Bienvenue à Gattaca est en effet une dystopie d'une extrême cruauté. Les In-Valides ont un sort peu enviable alors qu'ils n'ont enfreint aucune loi - sinon celle de la "nouvelle normalité"... Leur place dans la société n'est plus garantie et l'on comprend qu'ils gênent plus qu'autre chose - et pour un pianiste virtuose à douze doigts, combien d'éboueurs et de clochards dans leurs rangs ? Le pire, c'est bien sûr que comme dans toute bonne dystopie qui se respecte, cette saloperie est mondiale. Jérôme, dont Vincent va prendre l'identité, vient d'un autre pays, mais il a subi comme beaucoup d'autres cette étape de sélection génétique. La relation entre les deux hommes, véritable association de malfaiteurs, est cependant marquée par une franche camaraderie : l'In-Valide tricheur et le Valide... invalidé (!) ont établi une espèce de symbiose, le vrai Jérôme offrant à Vincent les sous-produits de son organisme nécessaire à son identification par les machines biométriques d'un Etat quasi-policier (sang, cheveux, peaux mortes et urine), et Vincent offrant à son complice reclus quelque chose de plus immatériel mais, peut-être, de plus précieux, à savoir son rêve.

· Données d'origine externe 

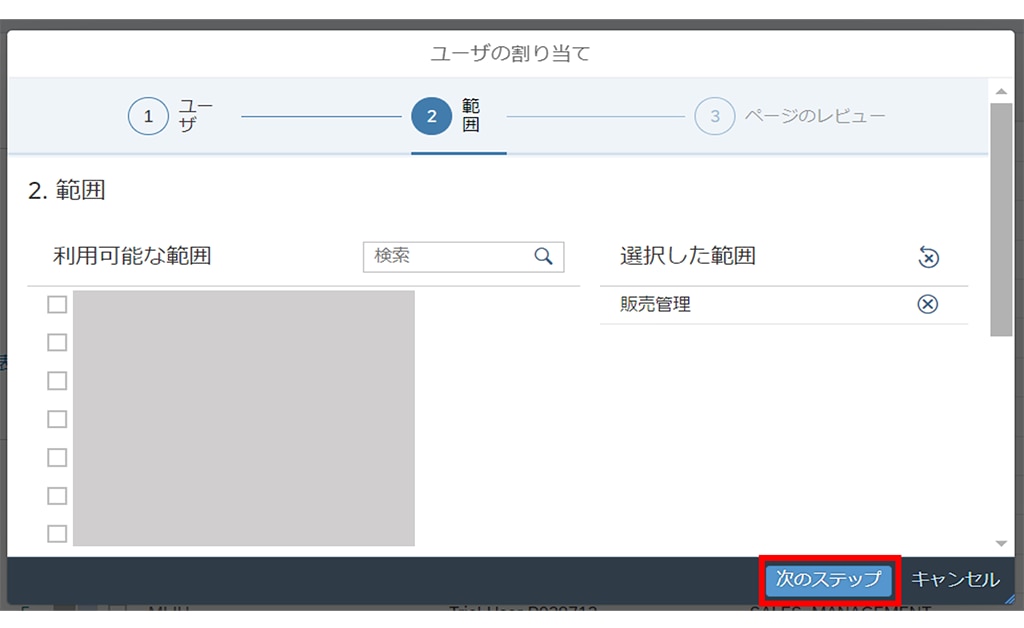Image resolution: width=1024 pixels, height=628 pixels.
Task: Click the scrollbar up arrow
Action: 1001,91
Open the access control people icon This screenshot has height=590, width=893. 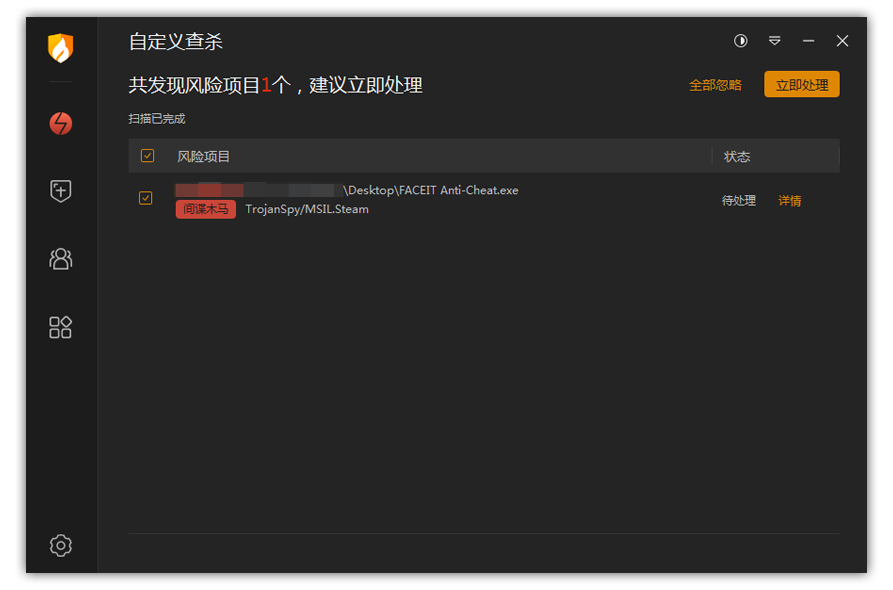pos(61,259)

Le film parvient à distiller l'angoisse de bien des façons, car on perçoit bien le danger qui pèse sur Vincent : sa tricherie le met en première ligne pour être la victime collatérale d'un meurtre qui l'arrange un peu. Angoisse distillée par des scènes où les deux acolytes, chacun de son côté, doivent jouer en même temps le même rôle. Angoisse qui monte lorsque le flic si acharné à pourchasser Vincent se révèle rien de moins que... son propre frère, et donc l'un des rares à pouvoir établir le lien entre les traits du visage de Jérôme et ceux de Vincent. Angoisse qui se résout, à la fin du film, à travers une superbe révélation. Jérôme et Vincent apparaissent alors comme, en réalité, un personnage à deux têtes - ou bien n'y en a-t-il qu'une seule ? Un personnage dont le destin sera marqué, à tout jamais, par une dimension sacrificielle : pour s'accomplir, Vincent a dû couper tous les ponts. Pour aider Vincent, Jérôme aura dû au préalable perdre ses jambes... Andrew Niccol nous livre ici un "rétrofutur" sombre malgré sa luminosité presque aveuglante, et sale bien que les corps y soient aseptisés jusqu'à la torture : une dystopie confinant à l'oxymore et dont la conclusion, douce-amère, apporte une once d'espoir. Car en fin de compte, un monde où des surhommes sont capables de reconnaître la supériorité d'un être humain ordinaire n'est-il pas un monde où il est permis d'espérer ?

Voir aussi l'avis de Guillaume Stellaire.

Commentaires

Gromovar a dit…
Ouaip. C'est un véritable chef d'oeuvre que je revois régulièrement avec plaisir.
Anudar a dit…
De mon côté ça faisait longtemps que je ne l'avais pas vu...
Guillmot a dit…
Un très bon film, j'en garde un excellent souvenir.

http://www.traqueur-stellaire.net/2010/06/bienvenue-a-gattaca-andrew-niccol-1997/
Lorhkan a dit…
Parile que tout le monde ici : un excellent film que tu me donnes envie de revoir, car cela fait bien longtemps...
Efelle a dit…
Je me joint au choeur, un très bon film. Faudra que je le revoie dans les mois à venir.
Endea a dit…
Je ne l'ai jamais revu mais j'avais énormément aimé, un excellent film.
Anudar a dit…
@tous : on est donc bien d'accord !
Anudar a dit…
Je t'ai lié :) !
XL a dit…
il est dans mon top ten ! mais tu me donnes envie de le revoir
d'autant qu'on n'en est vraiment pas loin : dans le cadre de la semaine du film scientifique, j'ai vu un documentaire (point de départ les prothèses) qui donne froid dans le dos
Tigger Lilly a dit…
Je plussoie les autres. Le genre de film dont je serais prête à acheter le blue ray ou le DVD. D'ailleurs faudrait que je me le procure XD
Blop a dit…
Les autres ont déjà dit mon avis sur ce film, mais j'ajouterai une chose : je trouve que tu en parles très bien ! Bravo pour cette jolie chronique.
Vert a dit…
Je l'ai enfin vu il y a très peu de temps, j'ai beaucoup aimé aussi. C'est très sobre dans la réalisation ou les décors, et j'ai beaucoup aimé le côté très intimiste de l'histoire (le film "normal" aurait raconté une mise à bas du système et une grande révolution, là c'est juste un gars qui arrive à ses objectifs malgré tout ^^).